The GSTT1 gene is located on chromosome 22q11.2 (47). Individuals carrying homozygous deletions in the GSTT1 genes may present an impaired ability of metabolically eliminating carcinogenic compounds and may, therefore, be at an increased risk of developing lung cancer (6). Since Deakin et al (48) first investigated the GSTT1 polymorphism in lung cancer, a number of studies have been performed to evaluate the association between this homozygous deletion and the risk of developing lung cancer (4,49,50). Certain studies have indicated that this polymorphism in the GSTT1 gene is a risk factor for lung cancer; however, this is inconsistent with the findings of other studies (51–53). Additionally, a previous study demonstrated that individuals harboring the null deletion of the GSTT1 gene had a 2.4-fold higher risk of developing lung cancer (54). Furthermore, in a previous meta-analysis focused on the Asian population, the results were predominantly positive compared with other ethnic groups (55).

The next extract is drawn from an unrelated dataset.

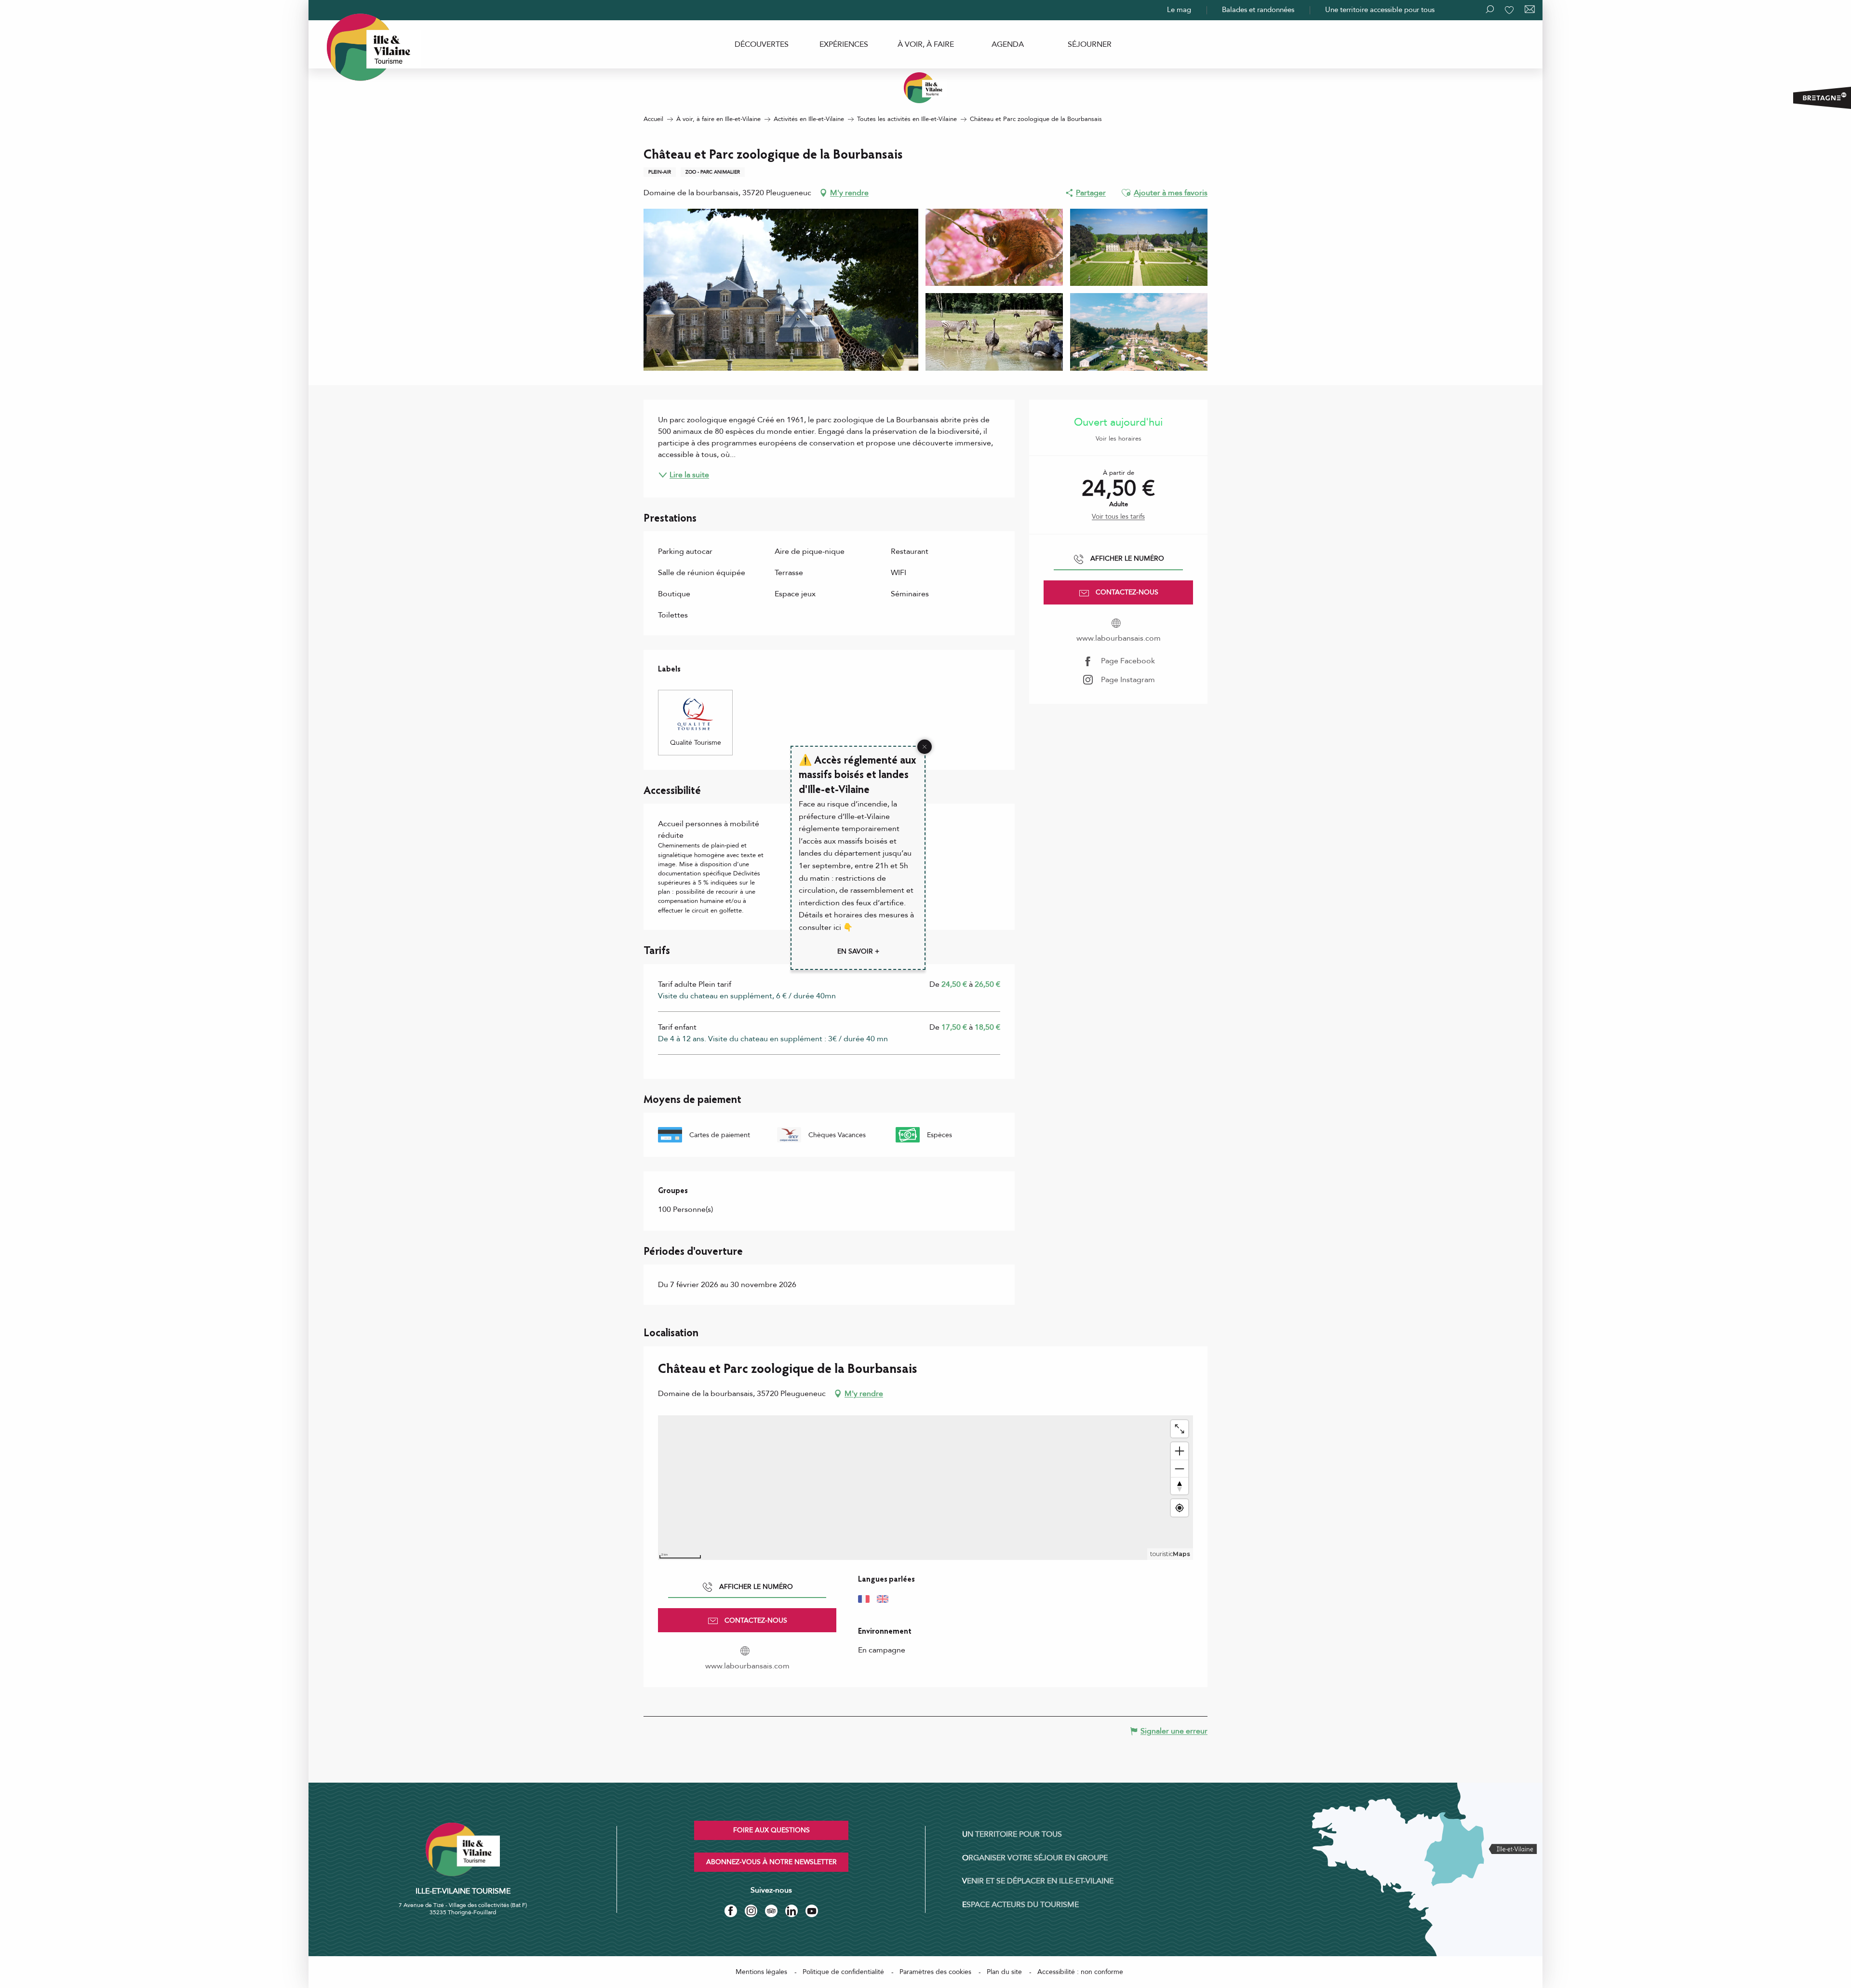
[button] (1126, 192)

The disparity in lung cancer susceptibility among different ethnicities with the GSTT1 null genotype is consistent with a number of previous studies indicating that the frequency of the GSTT1 deletion varies among different populations (56,57). In particular, the prevalence of the GSTT1 null genotype is lower among Caucasians (10–20%) compared with Asians (50–60%) (58). Thus, ethnicity may be an important factor influencing the GSTT1 gene sensitivity to lung cancer. To the best of our knowledge, the current study is the first to investigate and determine that the GSTT1 null genotype is a risk factor of lung cancer in the East Asian populations.

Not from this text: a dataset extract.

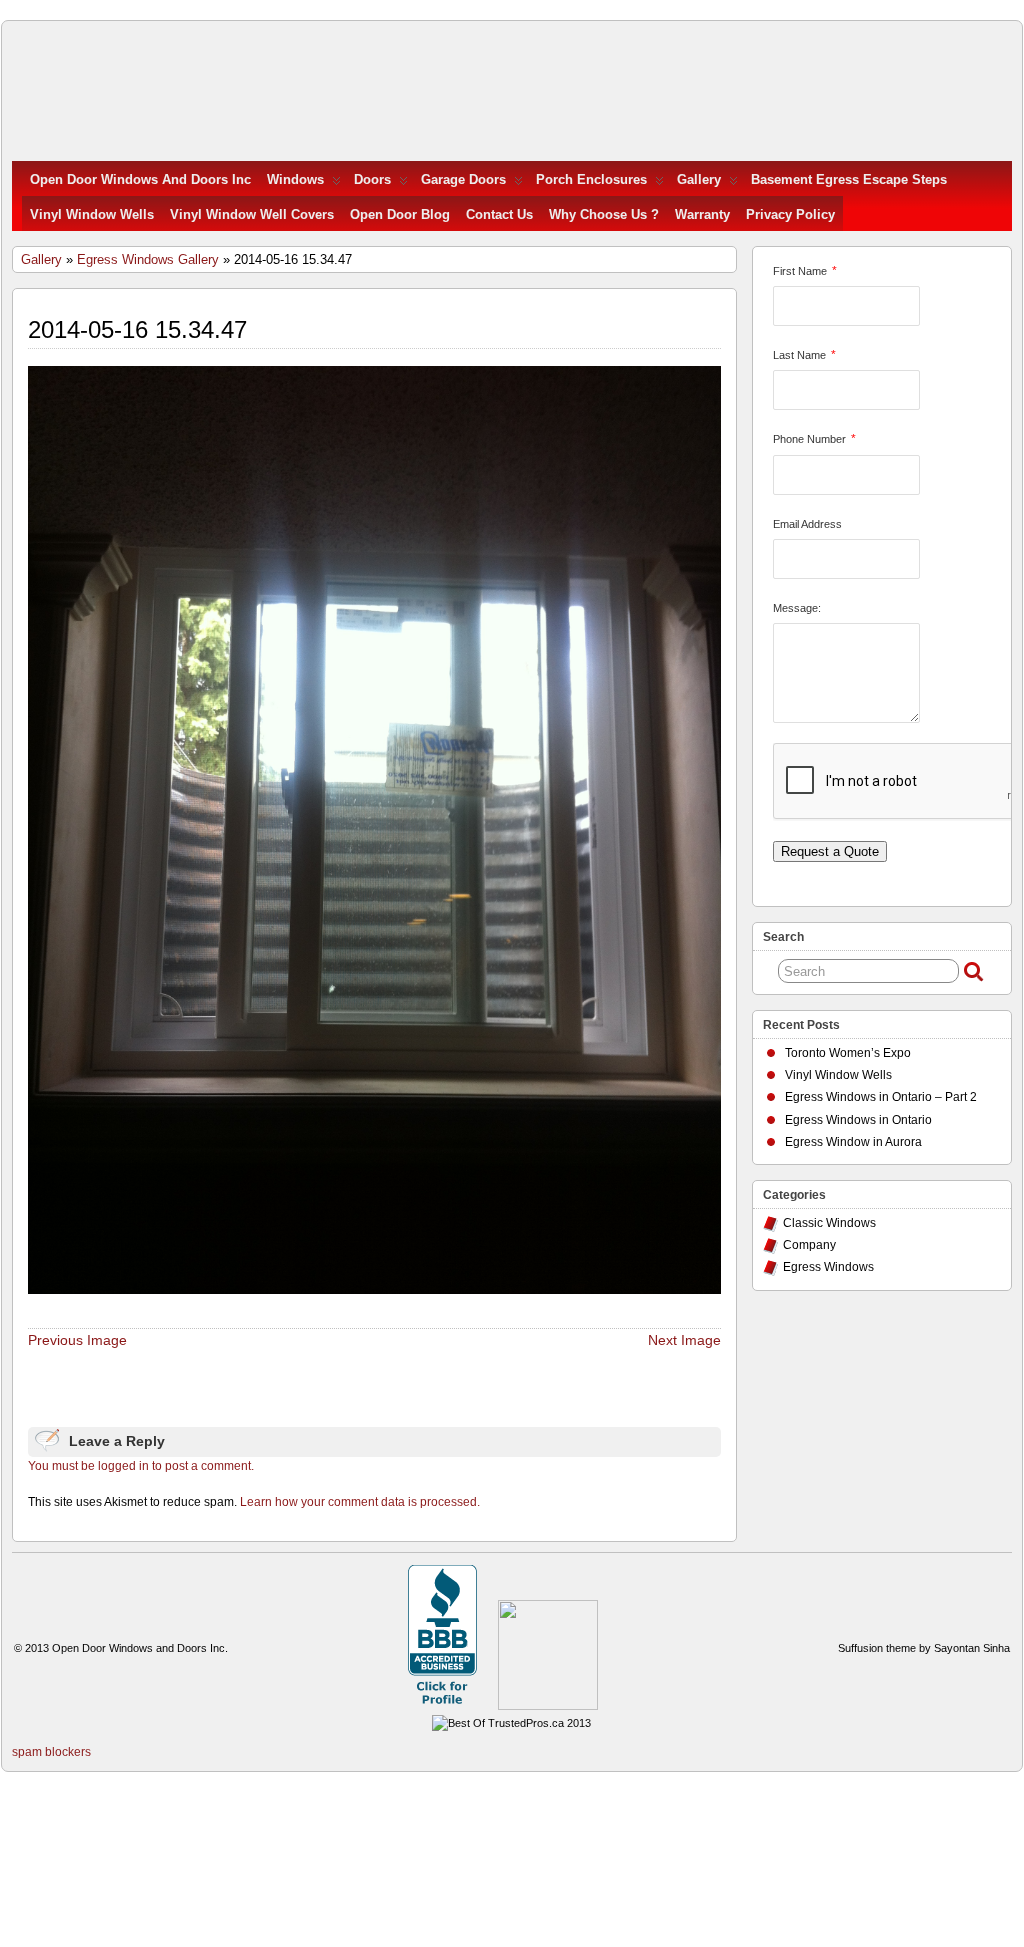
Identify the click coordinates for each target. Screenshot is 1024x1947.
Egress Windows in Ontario (858, 1120)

Tobacco smoking is known to be one of the major risk factors of lung cancer (56). Tobacco contains a variety of carcinogens, including polycyclic aromatic hydrocarbons, N-nitrosamines and aromatic heterocyclic amines, that are transported through metabolic pathways by the GSTT1 protein (59). A number of studies have identified a higher risk of developing lung cancer in smokers carrying the GSTT1 null genotype (52,60,61). Similarly, the present study identified that the interaction between the GSTT1 gene and tobacco consumption has an effect on the development lung cancer. Furthermore, it has been reported that not all populations were equally susceptible to tobacco-associated carcinogens (62). The frequency of the GSTT1 null genotype was lower in Caucasians compared with Asians, strengthening the hypothesis that polymorphisms in enzymes that metabolize tobacco carcinogens may have a strong association with ethnicity (63).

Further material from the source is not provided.